Currently, the process of feature extraction is limited to database creation. In next-generation databases, feature extraction and imaging data analysis would be an ongoing process. The structure of the relational database would therefore change over time, to reflect evolving scientific understanding.
The neuroscience community must define standards for acquiring imaging data and demand that instrument vendors accommodate those standards. Those standards would anticipate the needs of basic science, including:
sharing and searching heterogeneous imaging data;
metadata standards native to instrumentation and specific to neuroscience aims; and
community benchmarks, or ground truth datasets for assessing and stimulating algorithm performance.
Scientists must get over their data sharing issues and adopt an open-source model rather than a competitive one.

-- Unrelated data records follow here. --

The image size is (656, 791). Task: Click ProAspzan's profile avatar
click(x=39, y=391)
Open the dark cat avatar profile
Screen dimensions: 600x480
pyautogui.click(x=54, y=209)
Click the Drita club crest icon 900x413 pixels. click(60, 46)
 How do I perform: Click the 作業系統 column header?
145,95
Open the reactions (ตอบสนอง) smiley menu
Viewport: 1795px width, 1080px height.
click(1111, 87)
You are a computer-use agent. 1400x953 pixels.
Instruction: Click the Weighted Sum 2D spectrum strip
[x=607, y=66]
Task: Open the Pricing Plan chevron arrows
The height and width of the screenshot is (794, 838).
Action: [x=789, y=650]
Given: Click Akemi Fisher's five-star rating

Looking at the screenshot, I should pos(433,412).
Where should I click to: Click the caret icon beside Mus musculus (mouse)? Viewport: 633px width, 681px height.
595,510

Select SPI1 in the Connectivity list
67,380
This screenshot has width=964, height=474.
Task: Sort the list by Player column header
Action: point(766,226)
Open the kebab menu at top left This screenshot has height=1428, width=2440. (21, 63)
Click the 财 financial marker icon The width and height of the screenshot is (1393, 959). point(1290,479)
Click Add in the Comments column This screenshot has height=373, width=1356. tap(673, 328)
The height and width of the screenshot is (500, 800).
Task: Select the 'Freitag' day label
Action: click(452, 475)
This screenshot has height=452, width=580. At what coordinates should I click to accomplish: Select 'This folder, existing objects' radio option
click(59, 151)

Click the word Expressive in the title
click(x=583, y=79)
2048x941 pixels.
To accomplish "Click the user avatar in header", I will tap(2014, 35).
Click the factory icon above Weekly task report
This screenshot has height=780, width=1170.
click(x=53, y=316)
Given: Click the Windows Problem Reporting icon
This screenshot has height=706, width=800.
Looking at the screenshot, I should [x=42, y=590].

Although the technologies already exist for next-generation databases, the databases themselves do not. Perhaps the biggest reason for this is the lack of interdisciplinary action between people with deep knowledge in a scientific field and people with deep informatics knowledge. Because the problems with current databases have obvious solutions, they fail to interest people in informatics. And because universities reward active research over interdisciplinary expertise, few scientists within those domains have the expertise. In order to create the kind of next-generation databases described here, there must be more interaction between these two groups.
Research is needed into how to pool, evaluate, weight, and use heterogeneous image data.
A plug-in model for database query is desirable, i.e., native support for image processing in the database that has an open modular architecture.
Agile exploratory tools that incorporate image analysis and machine learning must be imagined and implemented for imaging databases.